[Biopython-dev] New: Uniprot XML parser
Andrea Pierleoni
andrea at biocomp.unibo.it
Tue Jul 27 10:55:20 EDT 2010
> Partly it was because you had some unrelated stuff on your uniprot branch
> (something in the FASTA m10 parser - I'd be interested to see an example
> file which triggered your change).
>
yes, I know, about the FASTA parser, but actually that change did not fix
the problem, just get better. the m10 parser has problems when parsing
from glsearch output, but we could discuss that in a separe thread.
> If you can do this via (c)ElementTree, without building a dummy XML
> single record as a string in memory first, that would be worth trying.
>
yes it can be done, I'll put this in my work list.
>
> At some point I'll try the patch and test it against your UniProt XML
> feature generation. If I recall correctly there were some special cases
> with features at the very start of the protein which puzzled me. Hopefully
> the XML descriptions are clearer.
>
XML descriptions are clearer, but have some probvlem as well.
some features do not have a stat and end point. in this case I skipped them.
>> ... and Mauro build some unit testing to compare the results
>> between the two parsers, take a look at Tests / test_Uniprot.py in my
>> repo:
>>
>> http://github.com/apierleoni/biopython/blob/uniprotxml-branch/Tests/test_Uniprot.py
>
> I thought I tried your version of the test but the seq_tests_common
> function
> compare_records seemed to strict...
>
I depends how how well we want to fit the plain-text vs xml parser.

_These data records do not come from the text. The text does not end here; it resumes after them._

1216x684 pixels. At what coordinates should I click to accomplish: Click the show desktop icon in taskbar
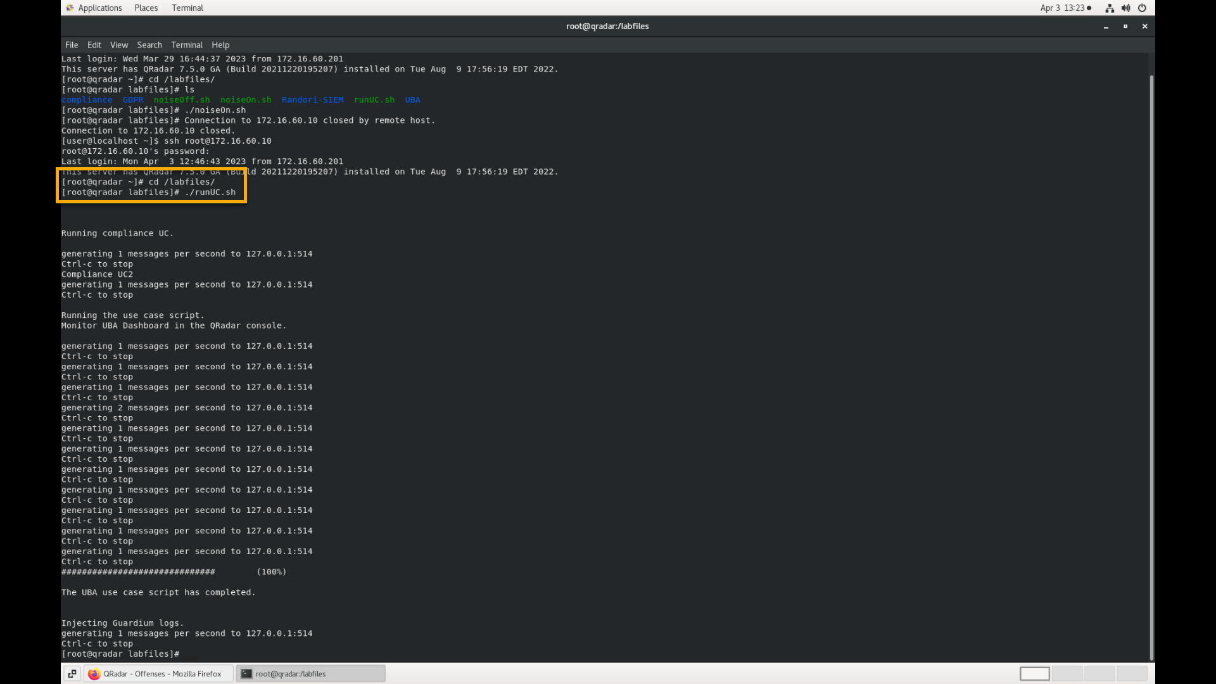tap(72, 673)
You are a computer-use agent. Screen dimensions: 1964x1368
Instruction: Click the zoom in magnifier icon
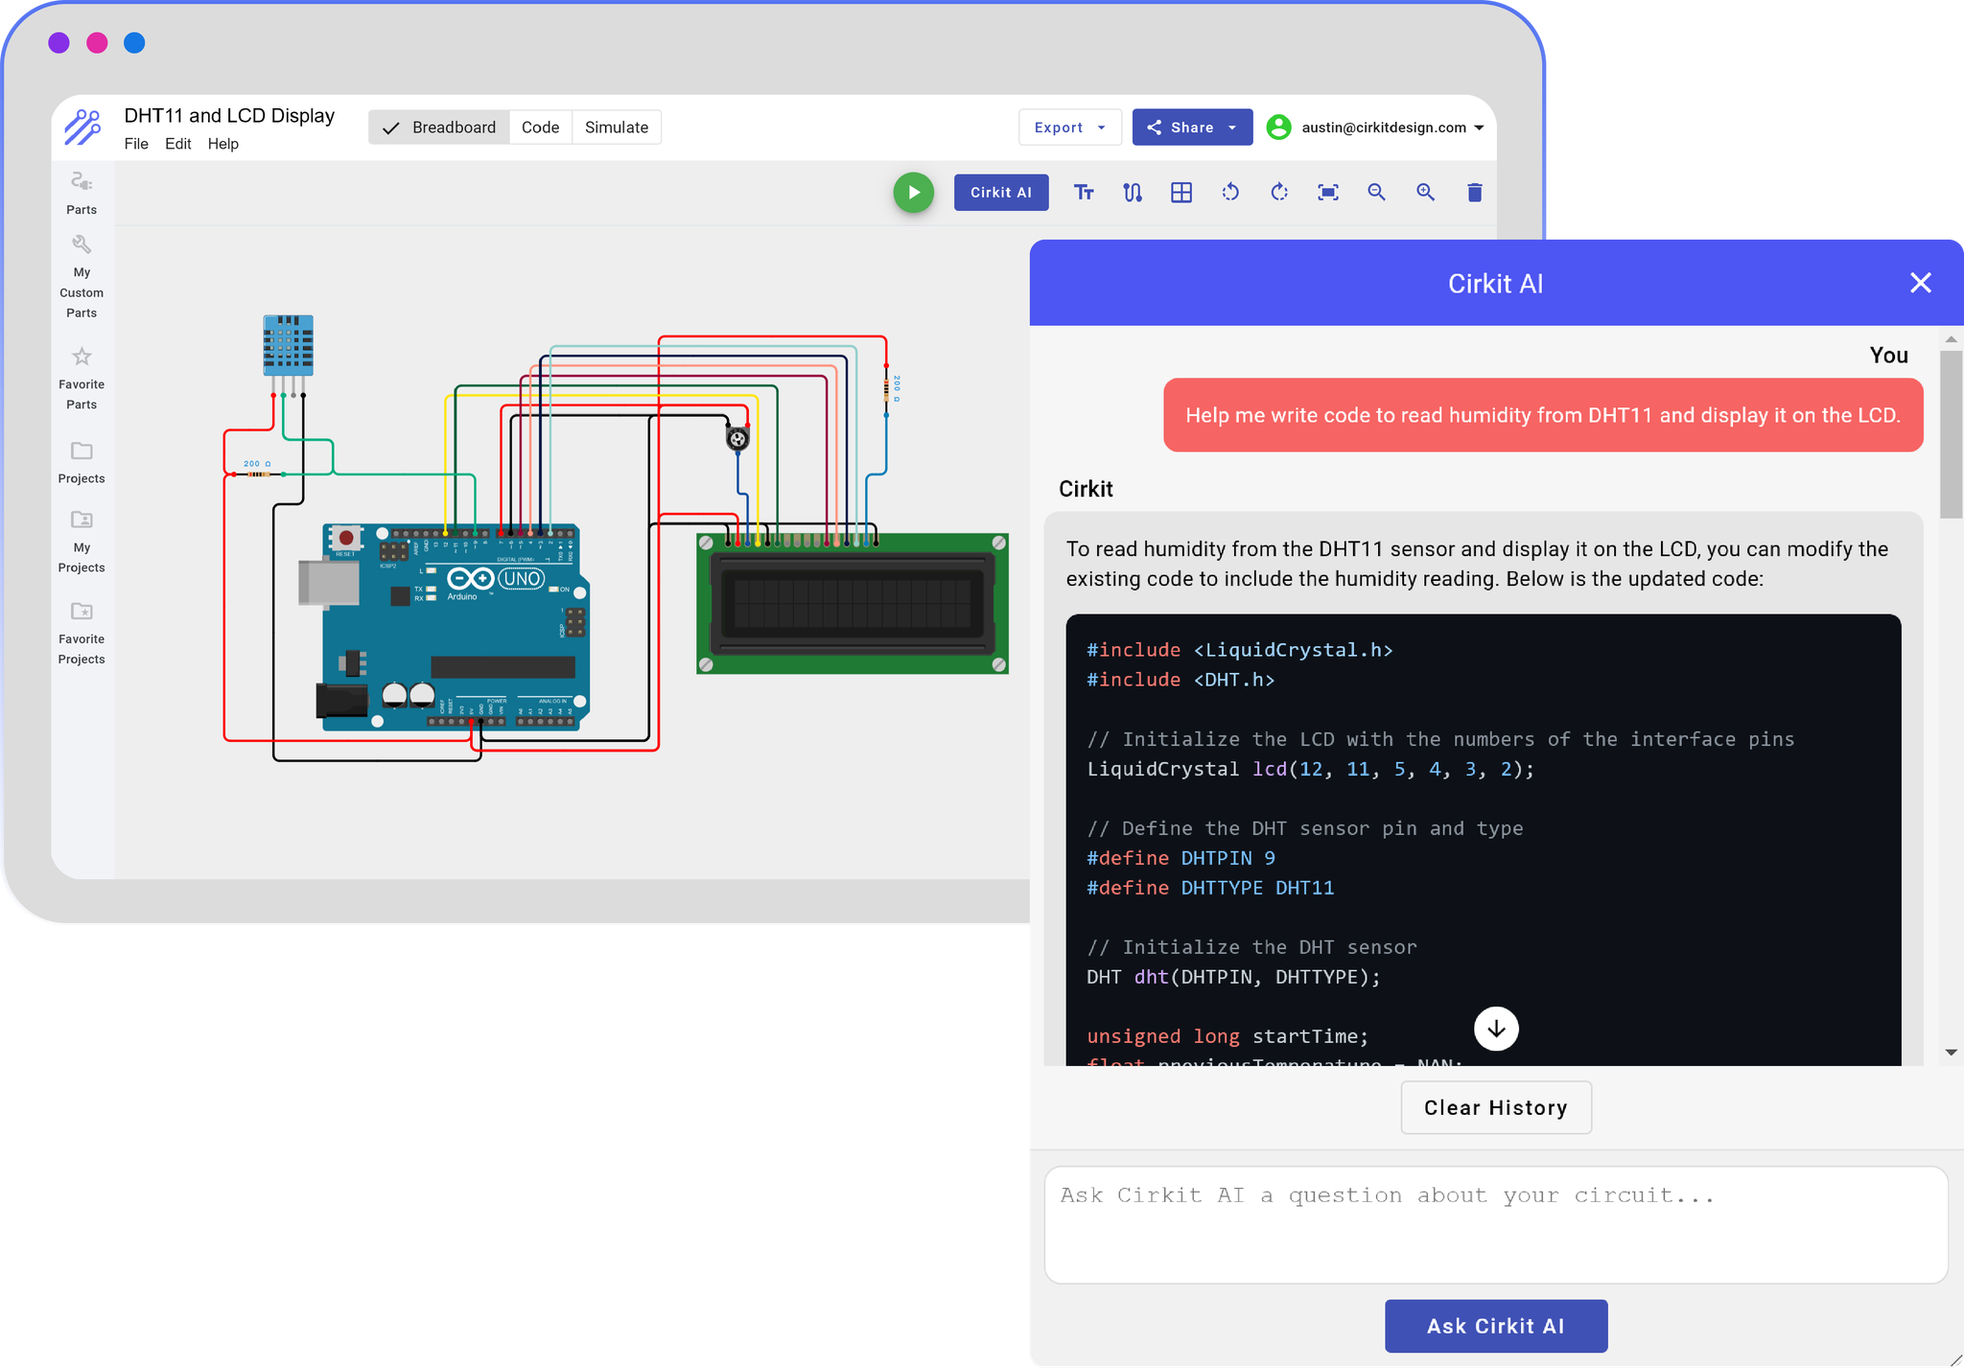(x=1426, y=193)
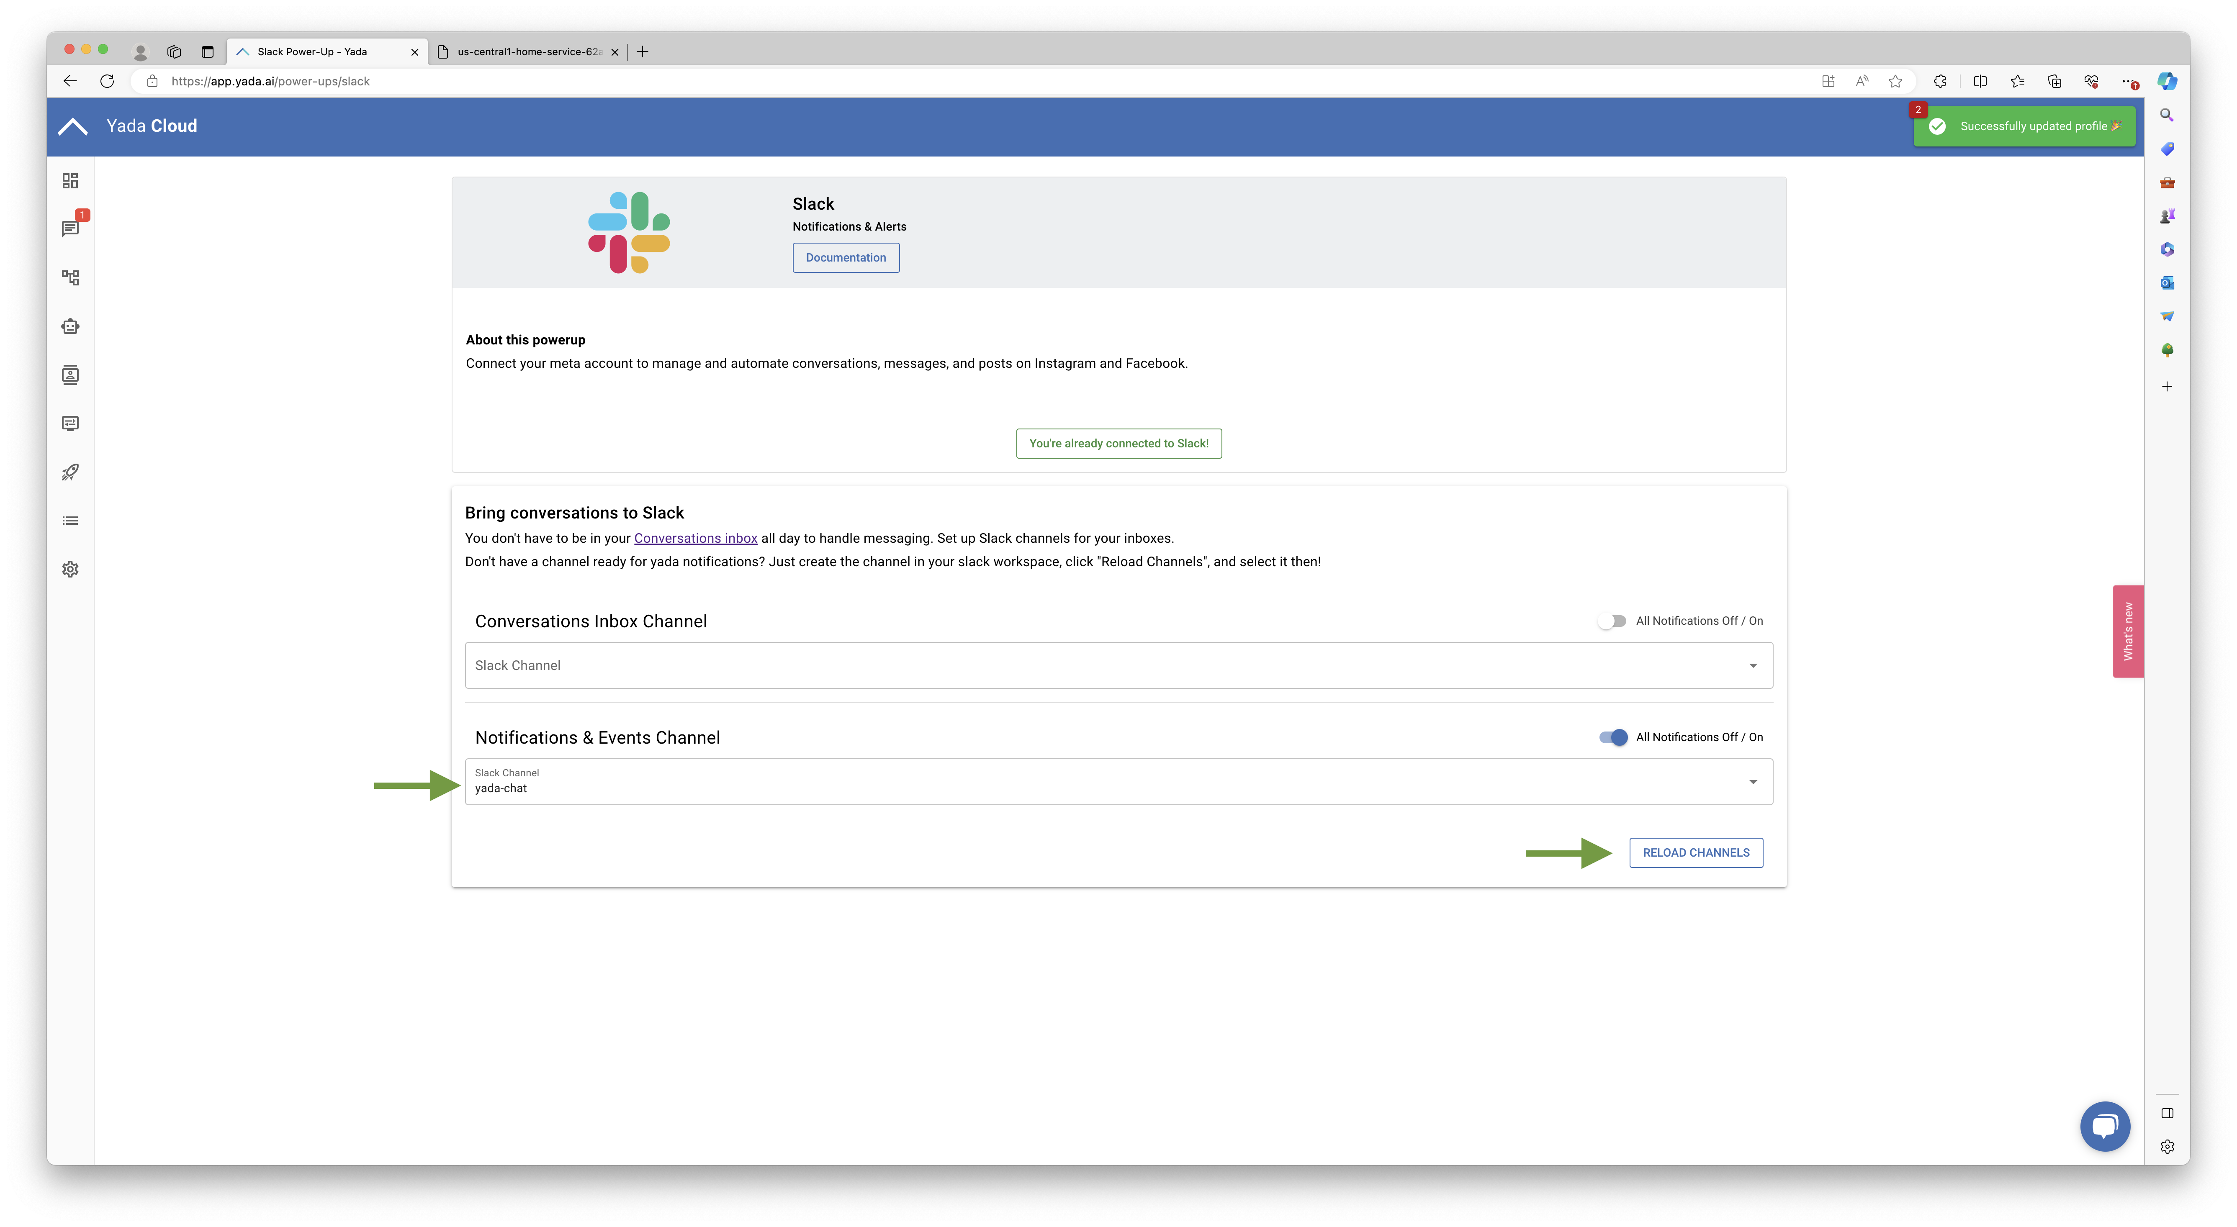The width and height of the screenshot is (2237, 1227).
Task: Open the flow tree icon in sidebar
Action: pos(70,278)
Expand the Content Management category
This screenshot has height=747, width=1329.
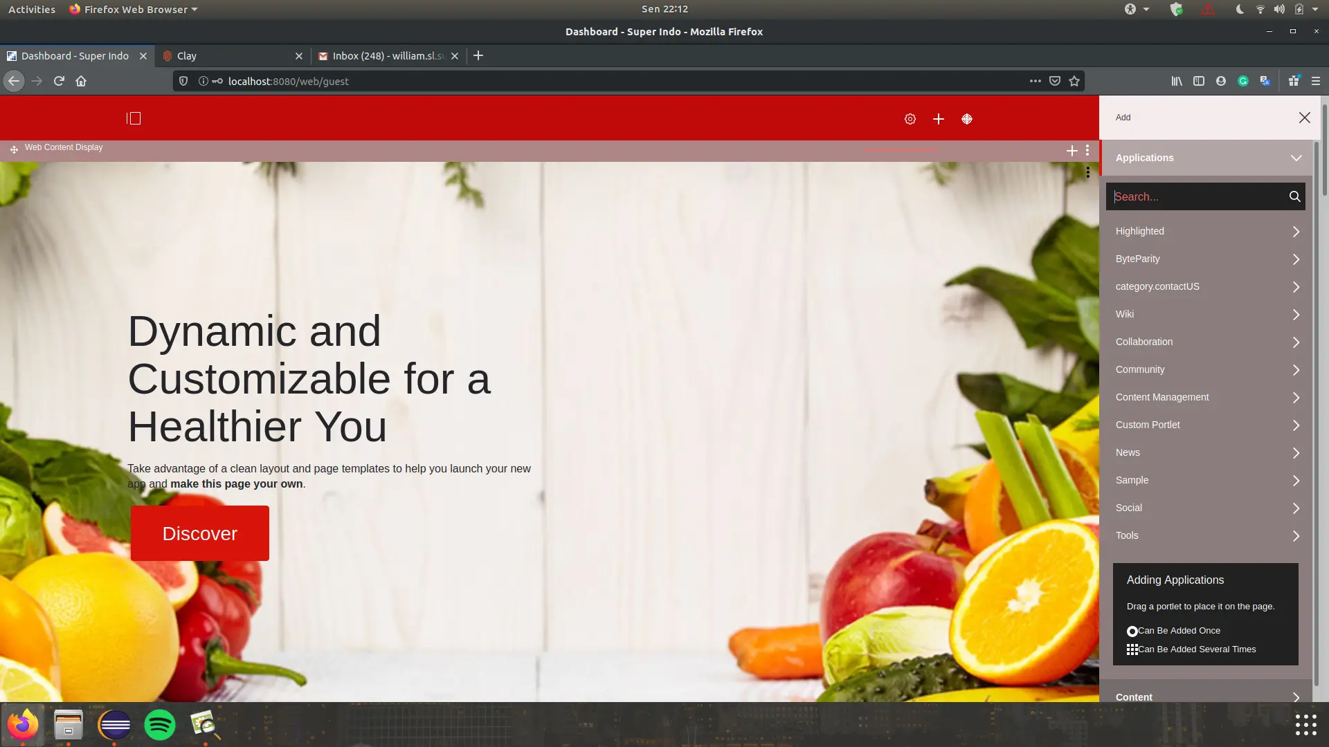pyautogui.click(x=1206, y=397)
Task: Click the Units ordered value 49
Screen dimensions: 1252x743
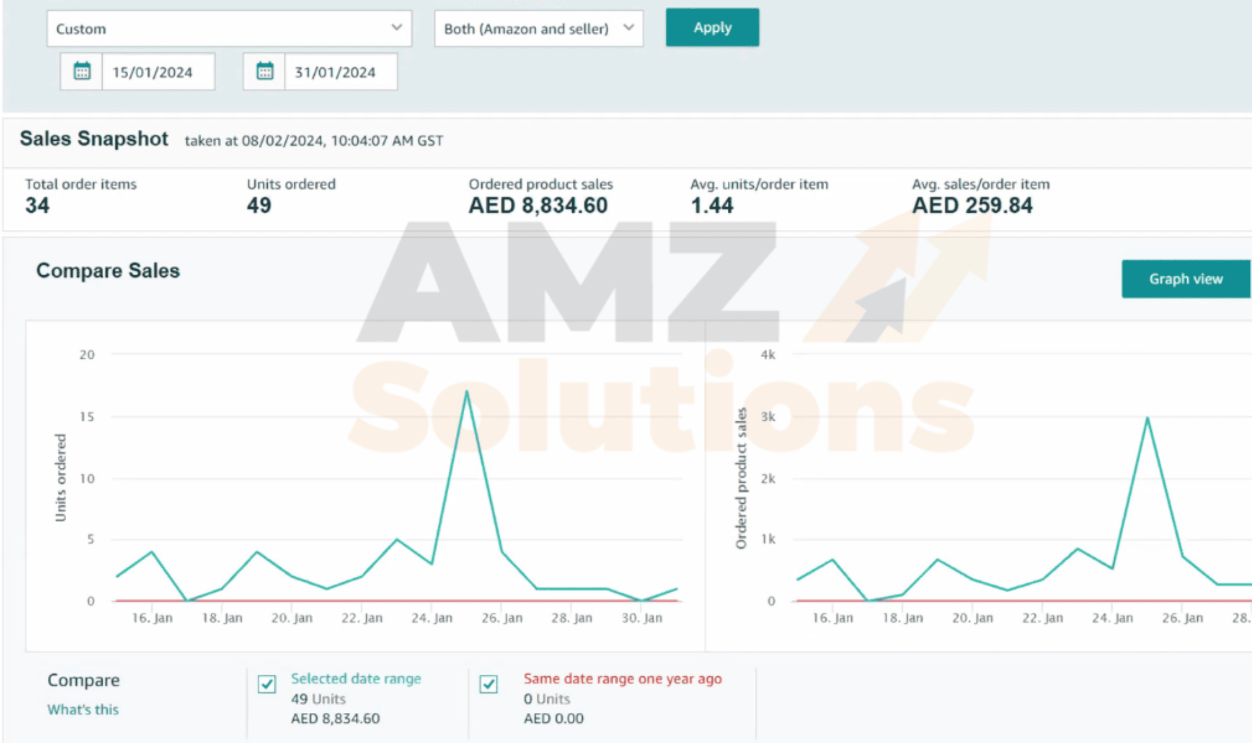Action: pyautogui.click(x=259, y=205)

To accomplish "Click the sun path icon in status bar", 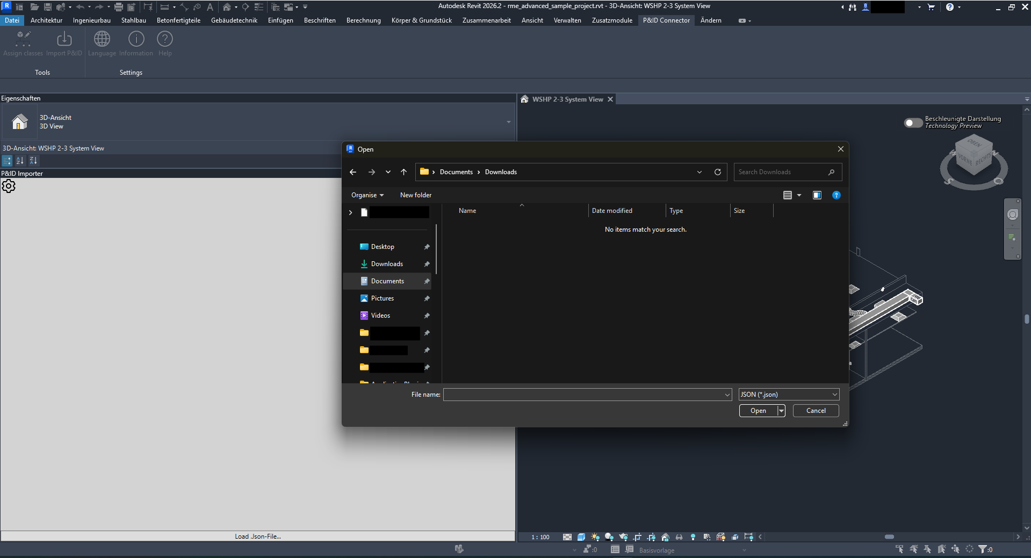I will (595, 537).
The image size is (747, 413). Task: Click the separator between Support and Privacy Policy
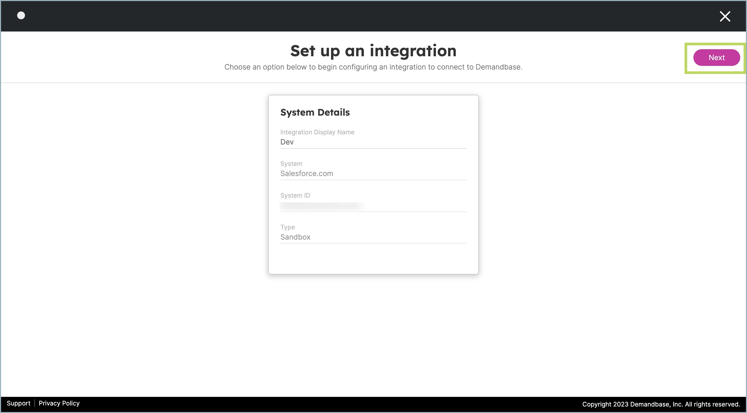35,403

I don't think we could end up in 100% identical seqrecords, and some
flexibility should be used.
>
> I avoided this issue in the test on my branch ;)
>
> I think we should update the plain text parser and BioSQL wrapper to
> support
> use the same nesting as BioPerl is using. i.e. Start by running
> BioPerl to import
> a record into BioSQL, and see how the comment ended up.
>
well, BioPerl guys weren't very collaborative on the BioSQL mailing list.
however I just read a couple of messages at that time.
they are using their schema and BioJava is not using the same schema.
I don't know about other projects.
I think we have 3 choiches:
1) follow BioPerl whatever they does (could be good)
2) try to define our rules (bad)
3) set a defined open schema and propose it to BioSQL (good)
In my parser I'm storing information from the comment as annotations
in the seqrecords, buinding annotation key on the basis of the XML
tree. this is a quick and dirty hack, but can be done much better.
we could store complex comment field with XML, but I'm not incline
in using just a big XML string in the comment field.
Also keep in mind that the "comment" field is no longer called comments
in the uniprot web-site but "general annotations", so maybe it makes sense
to store this data as annotation in some other place.
>> just to be clear, are we going to call this parser format just
>> "uniprot" or
>> "uniprot-xml"?
>
> Another open question, I recall asking this on the open-bio cross project
> mailing list, but can't find it in the archive. Maybe I just meant to
> write an
> email and forgot? Do you remember this - I would have CC'd you.
> Basically I don't have a strong view on "uniprot" versus "uniprot-xml" but
> would like to agree this with BioPerl and EMBOSS.
The issue here was that I started calling this format "uniprot" then I
realize
in the EBI REST services the file format is referred as "uniprot-xml".